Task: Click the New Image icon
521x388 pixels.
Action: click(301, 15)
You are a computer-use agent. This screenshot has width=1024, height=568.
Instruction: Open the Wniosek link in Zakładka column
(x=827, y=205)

→ PROMPT
Transcribe all of the data above, character for character.

→ WRITTEN RESPONSE
Task: Click the New Image icon
521x388 pixels.
Action: click(301, 15)
You are a computer-use agent. This screenshot has width=1024, height=568.
Instruction: Open the Wniosek link in Zakładka column
(x=827, y=205)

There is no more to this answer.